Driving in the winter means snow, sleet and ice that can lead to slower traffic, hazardous conditions and unforeseen dangers. A slick highway road can easily lead to a tragic accident due to hydroplaning. Of all dangerous weather conditions to drive in, wet pavement accounts for 5,500 yearly deaths.
Just a week ago, there was a driver in Salt Lake City who had lost control as he was driving on slick conditions. His car plunged down a 10-foot embankment and flipped over in the Logan River. If not for the 10 strangers driving by who courageously jumped into the icy river to free the three children trapped inside, this story might not have had a happy ending. Fortunately, the rescuers helped turn the car upright and were able to free the children.
There are a few simple steps one can take to avoid a tragic situation. First and foremost – always buckle up. No matter what the weather is, everyone in the car should have their seat belts fastened.
Eliminate all distractions. Driving demands our full attention. Know your car. Make sure your tires have the proper air pressure and good tread. Low tire pressure cuts fuel mileage, steering and braking traction, which is especially important when driving on slippery roads.
Always make sure you can see and can be seen. Clear all windows and outside mirrors; turn on headlights to low beam (even in daylight). Be on the lookout for hazards, such as traffic tie-ups, slippery hills or any other situation where you may need to stop. Slow way down, leaving plenty of following distance behind the next vehicle – at least six to eight seconds on slippery roads, and try to leave an “out” to one side.
Accelerate, brake and steer slowly and smoothly.
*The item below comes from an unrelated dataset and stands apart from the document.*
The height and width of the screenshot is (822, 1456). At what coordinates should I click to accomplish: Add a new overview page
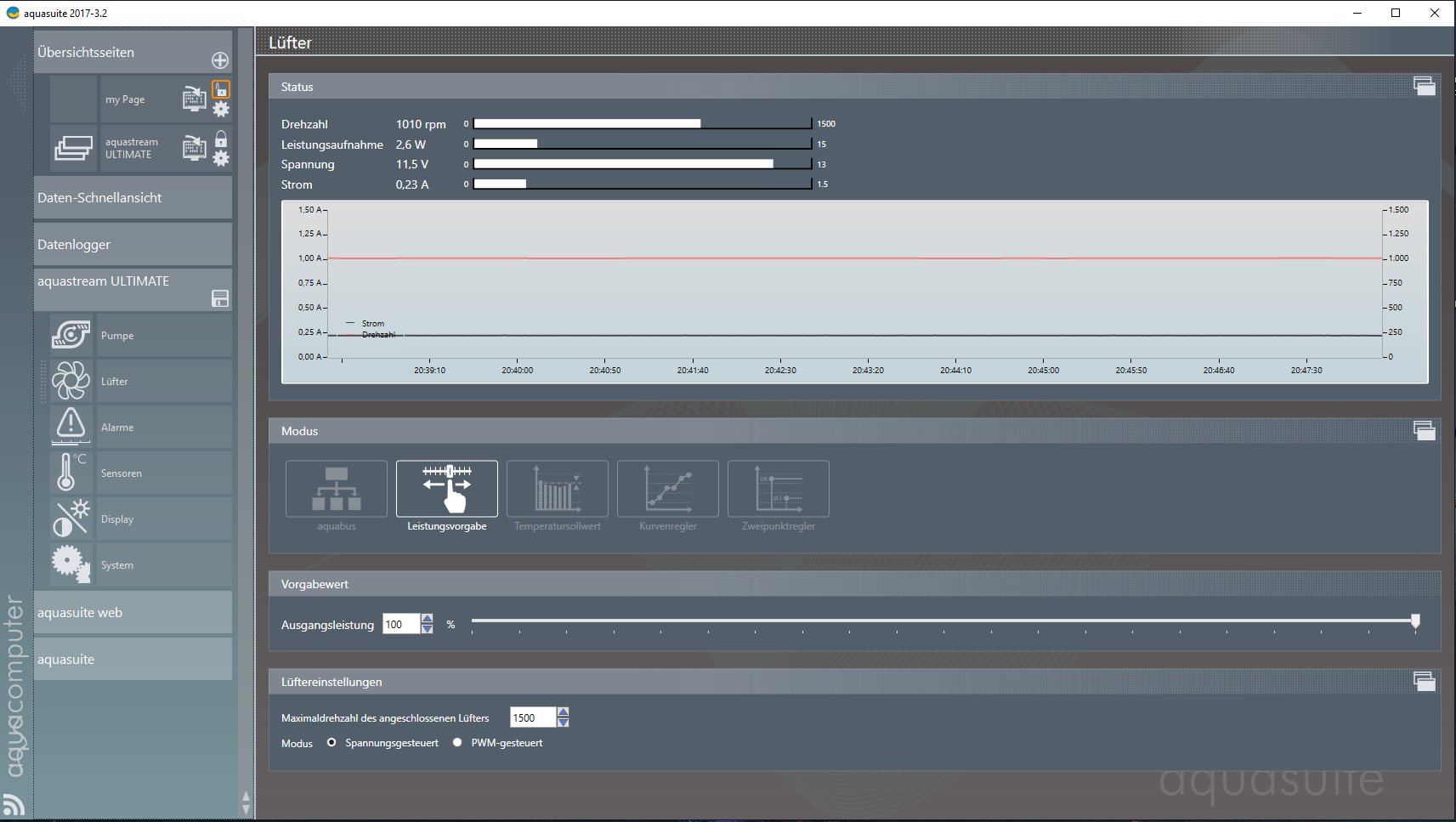(x=219, y=60)
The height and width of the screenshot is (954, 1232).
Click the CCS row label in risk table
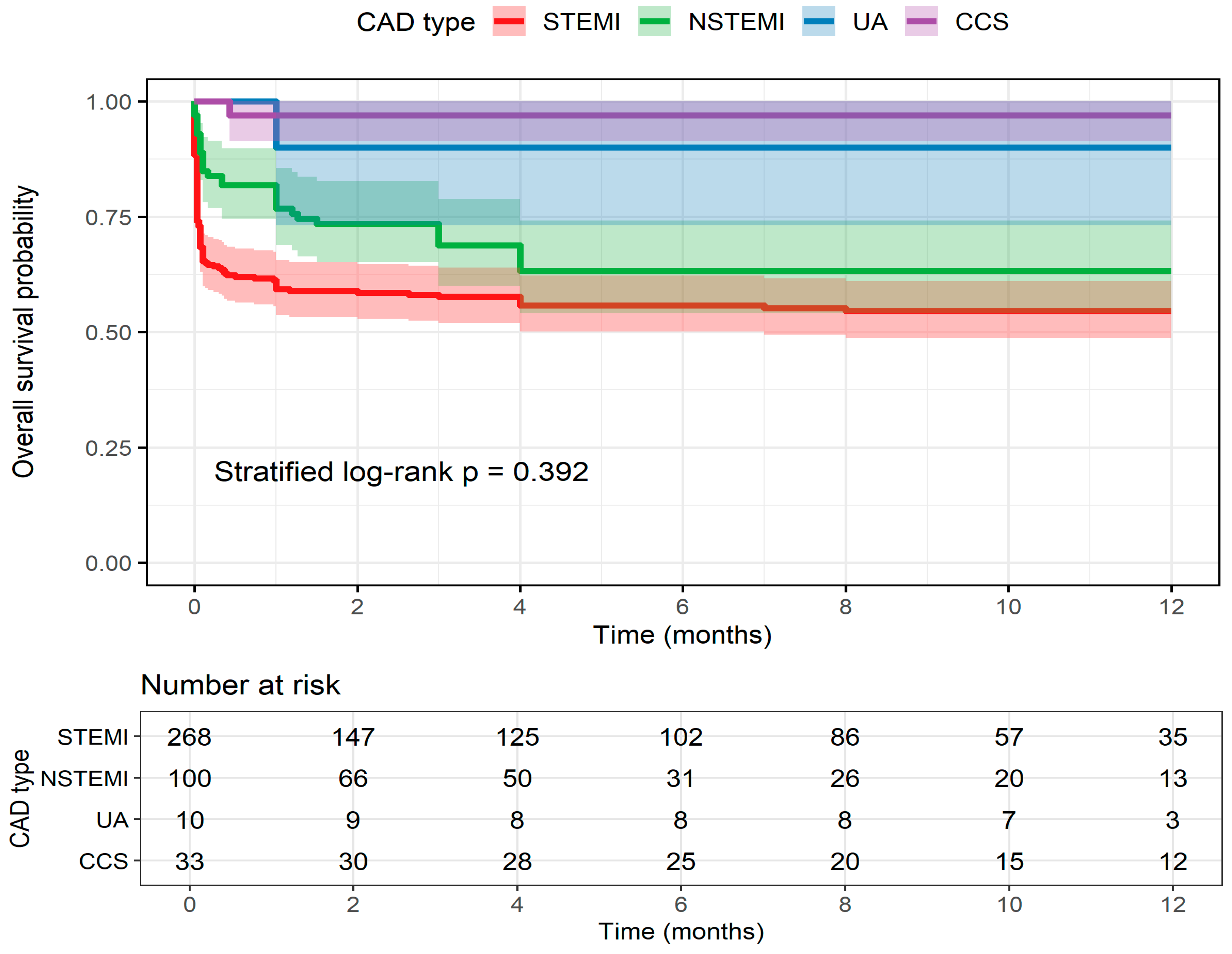coord(104,862)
Jerky motions increase the risk of skids. Apply steady braking. Do not pump the brakes in vehicles without antilock brakes. Keep steady pressure on unless the wheels lock, then ease up on the pedal just enough to regain traction.
Rolling wheels have more traction than locked wheels. Keep pressing the pedal firmly and steadily. Pumping brakes will remove any benefits they provide. Recover from a skid without panicking. If you start to skid, stay off the brakes and don’t shift gears. Simply look and steer in the direction you want the car to go.
When the skid is over, you will be better able to move the car to a safe spot and calm down before resuming your trip. Don’t use cruise control or overdrive on icy roads. Be especially careful on bridges, overpasses and roads that are not traveled frequently, as they will freeze first. Even at temperatures above freezing, if conditions are wet, you could encounter ice in shady areas.
Never pass snow plows or sanding trucks as these drivers have limited visibility. You are more likely to find the road in front of the plows worse than the road behind. Even four-wheel and front-wheel drive vehicles can encounter trouble on winter roads, so do not assume your vehicle can handle all conditions.
Remember, road safety is a state of mind; accident is an absence of mind.